Dominant activities of fear engram cells in the dorsal dentate gyrus underlie fear generalization in mice.

Over-generalized fear is a maladaptive response to harmless stimuli or situations characteristic of posttraumatic stress disorder (PTSD) and other anxiety disorders. The dorsal dentate gyrus (dDG) contains engram cells that play a crucial role in accurate memory retrieval. However, the coordination mechanism of neuronal subpopulations within the dDG network during fear generalization is not well understood. Here, with the Tet-off system combined with immunostaining and two-photon calcium imaging, we report that dDG fear engram cells labeled in the conditioned context constitutes a significantly higher proportion of dDG neurons activated in a similar context where mice show generalized fear. The activation of these dDG fear engram cells encoding the conditioned context is both sufficient and necessary for inducing fear generalization in the similar context.
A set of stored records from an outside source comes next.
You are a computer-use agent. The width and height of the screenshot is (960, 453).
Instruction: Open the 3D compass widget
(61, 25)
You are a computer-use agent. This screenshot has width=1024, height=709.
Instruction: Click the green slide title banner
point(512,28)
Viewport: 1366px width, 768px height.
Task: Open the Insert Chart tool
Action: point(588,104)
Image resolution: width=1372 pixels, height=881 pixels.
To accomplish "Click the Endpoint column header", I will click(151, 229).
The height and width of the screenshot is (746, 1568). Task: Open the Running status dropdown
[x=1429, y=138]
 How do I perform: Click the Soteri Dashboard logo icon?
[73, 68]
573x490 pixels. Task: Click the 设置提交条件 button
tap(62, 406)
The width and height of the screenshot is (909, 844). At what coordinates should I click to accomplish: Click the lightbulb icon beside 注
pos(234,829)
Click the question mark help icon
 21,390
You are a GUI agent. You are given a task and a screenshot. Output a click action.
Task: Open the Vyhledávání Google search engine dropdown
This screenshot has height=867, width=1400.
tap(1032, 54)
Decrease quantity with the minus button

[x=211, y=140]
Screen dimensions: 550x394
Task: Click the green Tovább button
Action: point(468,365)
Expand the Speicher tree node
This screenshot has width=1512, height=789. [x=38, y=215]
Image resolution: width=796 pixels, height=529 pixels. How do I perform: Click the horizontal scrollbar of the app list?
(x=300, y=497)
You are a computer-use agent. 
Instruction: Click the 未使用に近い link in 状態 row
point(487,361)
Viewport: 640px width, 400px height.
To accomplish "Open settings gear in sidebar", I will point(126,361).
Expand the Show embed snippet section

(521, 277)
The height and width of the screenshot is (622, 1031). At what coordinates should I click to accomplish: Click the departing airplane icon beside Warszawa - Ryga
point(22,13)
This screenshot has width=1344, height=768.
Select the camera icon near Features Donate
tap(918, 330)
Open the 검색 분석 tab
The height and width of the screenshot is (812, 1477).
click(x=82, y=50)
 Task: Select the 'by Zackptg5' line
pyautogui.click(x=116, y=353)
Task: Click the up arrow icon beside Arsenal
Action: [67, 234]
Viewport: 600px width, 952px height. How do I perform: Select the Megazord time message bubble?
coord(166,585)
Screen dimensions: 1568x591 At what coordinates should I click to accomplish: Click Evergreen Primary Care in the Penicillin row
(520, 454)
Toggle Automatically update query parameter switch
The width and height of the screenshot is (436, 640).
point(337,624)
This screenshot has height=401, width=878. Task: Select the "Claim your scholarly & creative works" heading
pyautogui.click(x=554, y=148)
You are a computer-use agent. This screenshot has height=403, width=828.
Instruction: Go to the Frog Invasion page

Activities of mossy cells in the ventral dentate gyrus (vMCs) are significantly suppressed in mice showing fear generalization in a similar context, and activating the vMCs-dDG pathway suppresses generalized but not conditioned fear. Finally, modifying fear memory engrams in the dDG with "safety" signals effectively rescues fear generalization. These findings reveal that the competitive advantage of dDG engram cells underlies fear generalization, which can be rescued by activating the vMCs-dDG pathway or modifying fear memory engrams, and provide novel insights into the dDG network as the neuronal basis of fear generalization.